Format the part of the listing between the lines holding "Viewport: 417px width, 626px height. How do I perform: Pick" and "tap(304, 352)", inclusive, as a Markdown table with the columns Row and Entry. Number each line under Row, put its text under Entry, and skip blank lines.

────────

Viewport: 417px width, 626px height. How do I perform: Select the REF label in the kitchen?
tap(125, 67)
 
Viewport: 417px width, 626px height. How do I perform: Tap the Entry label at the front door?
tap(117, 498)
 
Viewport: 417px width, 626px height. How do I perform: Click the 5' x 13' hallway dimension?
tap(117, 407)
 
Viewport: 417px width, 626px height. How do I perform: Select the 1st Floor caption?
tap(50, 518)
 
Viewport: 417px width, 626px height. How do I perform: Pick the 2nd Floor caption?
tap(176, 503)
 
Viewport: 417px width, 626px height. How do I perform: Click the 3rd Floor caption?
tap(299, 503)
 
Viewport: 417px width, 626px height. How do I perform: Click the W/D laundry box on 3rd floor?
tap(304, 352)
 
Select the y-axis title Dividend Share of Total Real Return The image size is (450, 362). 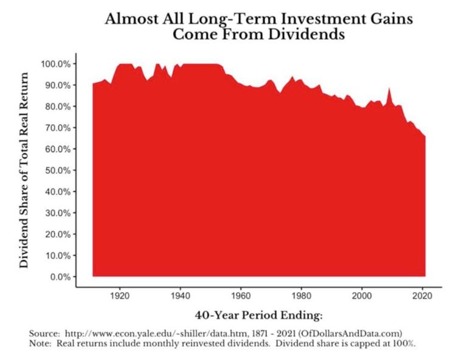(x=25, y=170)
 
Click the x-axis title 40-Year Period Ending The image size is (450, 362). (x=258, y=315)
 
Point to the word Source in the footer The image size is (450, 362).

────────

◆ EXERCISE ANSWER:
| Row | Entry |
|---|---|
| 1 | Viewport: 417px width, 626px height. How do I perform: Pick the 2nd Floor caption? |
| 2 | tap(176, 503) |
| 3 | Viewport: 417px width, 626px height. How do I perform: Click the 3rd Floor caption? |
| 4 | tap(299, 503) |
| 5 | Viewport: 417px width, 626px height. How do I perform: Click the W/D laundry box on 3rd floor? |
| 6 | tap(304, 352) |